** Task statement **
Gather every line of the data below that contains the word "details", copying each line in full. Only matches with the same case count.

Dataset items
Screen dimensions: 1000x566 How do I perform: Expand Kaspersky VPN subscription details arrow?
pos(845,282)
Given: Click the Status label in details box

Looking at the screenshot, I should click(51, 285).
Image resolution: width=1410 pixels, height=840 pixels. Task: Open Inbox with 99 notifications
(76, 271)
---
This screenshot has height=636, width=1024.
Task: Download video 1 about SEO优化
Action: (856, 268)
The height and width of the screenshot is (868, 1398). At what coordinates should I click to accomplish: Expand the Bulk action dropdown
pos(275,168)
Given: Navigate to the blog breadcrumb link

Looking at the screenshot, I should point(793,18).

** Solution below **
Screen dimensions: 1000x566 How do I perform: Expand Kaspersky VPN subscription details arrow?
Given: Click the Status label in details box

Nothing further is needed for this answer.